Monday, April 6, 2009

Maryland Banana Bread

Here in Maryland, if you buy unripe bananas, they will never turn yellow. They go straight from green to brown. I have no idea what the problem is. This phenomenon has naturally led me to make a whole lot of banana bread with all my green-to-brown bananas. I thought it would be appropriate to name this version Maryland Banana Bread.

Prep: 20 min. Bake: 45-50 min. Oven: 325° Makes: 1 (LARGE) loaf

½ cup butter
1 cup sugar
2 eggs
3 ripe bananas, mashed
2 cups flour
½ teaspoon salt
1 teaspoon baking powder
½ teaspoon baking soda
½ teaspoon cinnamon
1/8 teaspoon nutmeg
¼ cup orange juice
½ cup mashed strawberries (optional)

Cream butter and sugar together in the bowl of an electric mixer. Add eggs and bananas; beat well. Add flour, salt, baking powder, baking soda, cinnamon, and nutmeg. (Technically you’re supposed to blend dry ingredients together first separately and then add to the rest, but I’m lazy and just throw them all in at once.) Mix just until moistened (overmixing causes tunnels). Add orange juice and mashed strawberries, if desired. Pour into greased 9”x 5” loaf pan. Bake at 325° for 45-50 minutes. Let cool in pan for 5-10 minutes, then remove loaf and cool on a wire rack.

Tuesday, March 31, 2009

Creamy Caramel-Pecan Rolls

From my Better Homes & Gardens cookbook, 12th ed.

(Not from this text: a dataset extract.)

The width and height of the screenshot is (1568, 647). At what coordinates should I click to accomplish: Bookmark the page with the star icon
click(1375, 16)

Prep: 25 min. Rise: 30 min. Bake: 20 min. Oven: 375° Makes: 24 rolls

1 ¼ cups sifted powdered sugar

1/3 cup whipping cream

1 cup coarsely chopped pecans

½ cup packed brown sugar

1 tablespoon ground cinnamon

2 16-oz. loaves frozen white bread dough or sweet roll dough, thawed

3 tablespoons butter or margarine, melted

¾ cup raisins (optional) – (I used chocolate chips instead!)

1. Grease two 9x1 ½-inch round baking pans; set pans aside. For topping, in a small bowl stir together powdered sugar and whipping cream; divide evenly between prepared baking pans. Sprinkle pecans evenly over sugar mixture.

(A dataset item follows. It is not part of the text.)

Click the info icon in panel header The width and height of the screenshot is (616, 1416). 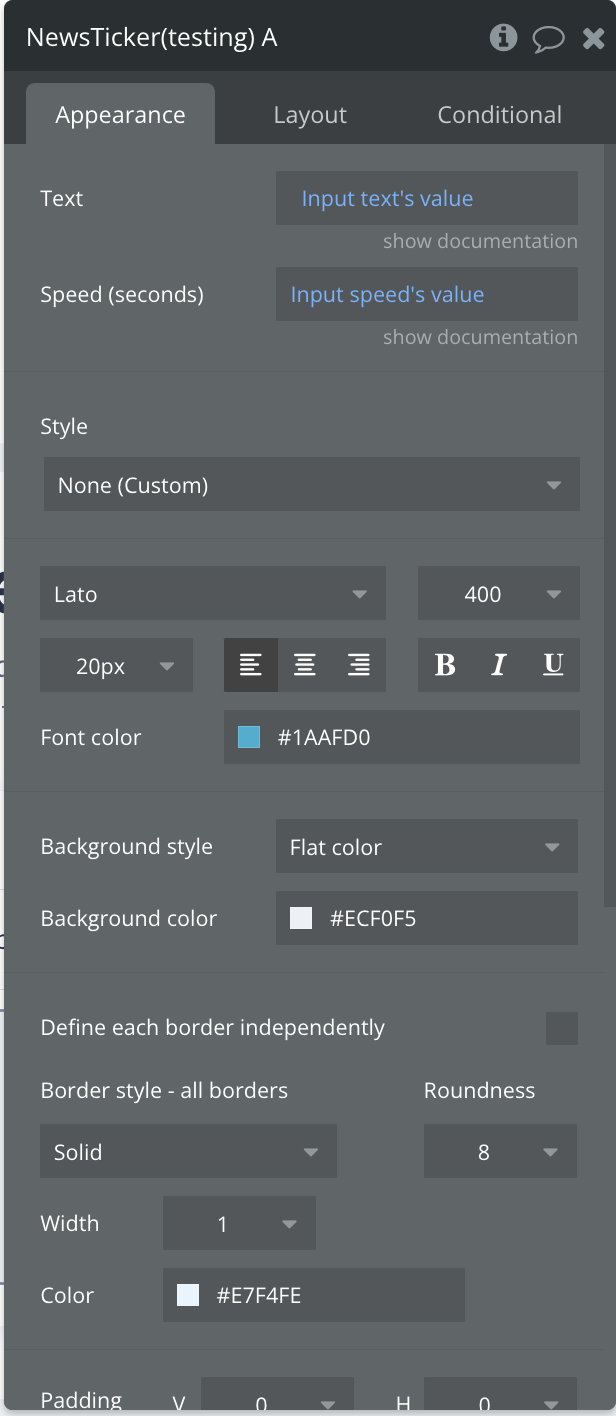point(503,38)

2. In another small bowl stir together brown sugar and cinnamon; set aside. On a lightly floured surface, roll each loaf of dough into a 12x8-inch rectangle. Brush with melted butter; sprinkle with brown sugar-cinnamon mixture. If desired, sprinkle with raisins/chocolate chips.

3. Roll up each rectangle starting from a long side. Seal seams. Slice each roll into 12 pieces. Place pieces, cut sides down, on topping in pans.

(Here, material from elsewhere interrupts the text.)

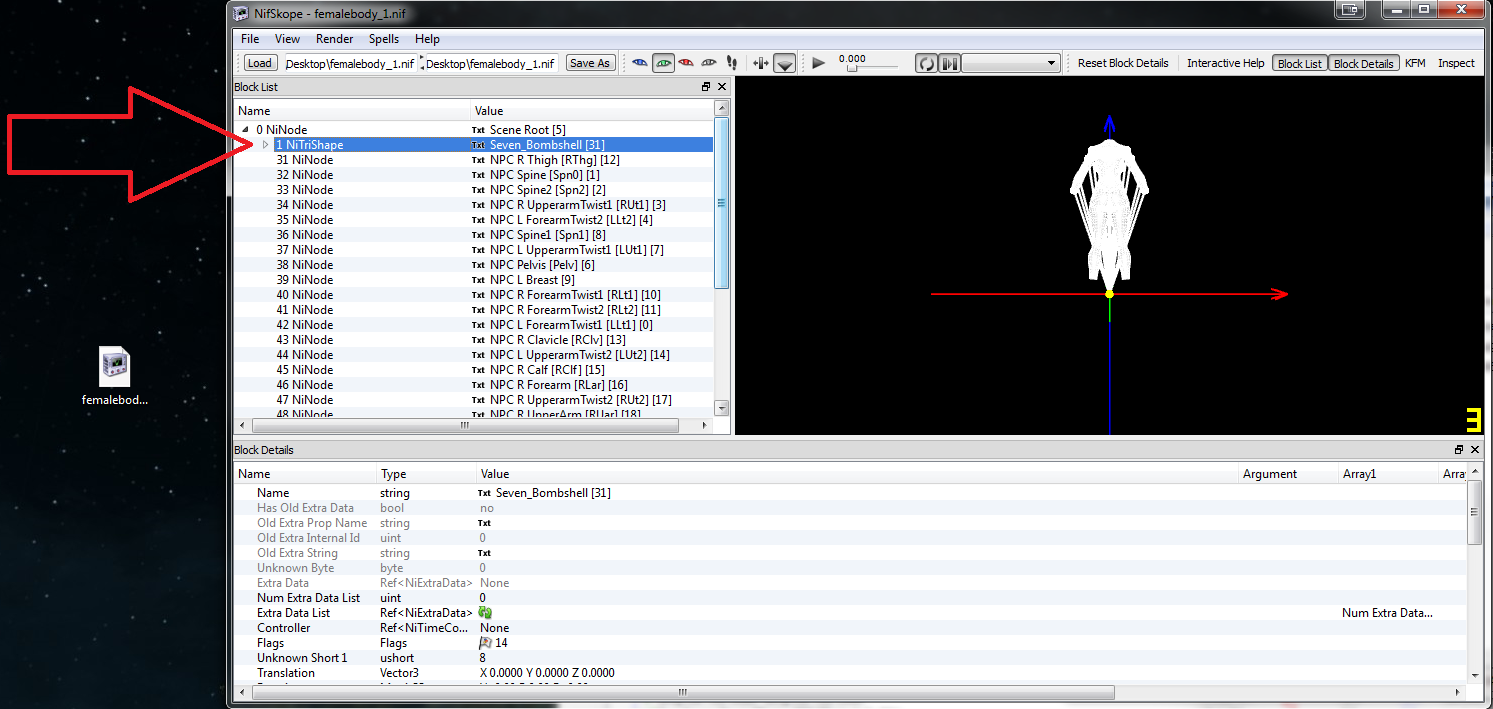Screen dimensions: 1493x709
Task: Collapse the 0 NiNode Scene Root entry
Action: [x=244, y=129]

4. Cover; let rise in a warm place until nearly double (about 30 min.). Break any surface bubbles with a greased toothpick.

5. Bake in a 375° oven for 20 to 25 minutes or until golden brown (if necessary, cover rolls with foil the last 10 minutes of baking to prevent over-browning). Cool in pans on a wire rack for 5 minutes. Carefully invert rolls onto a serving platter. Serve warm.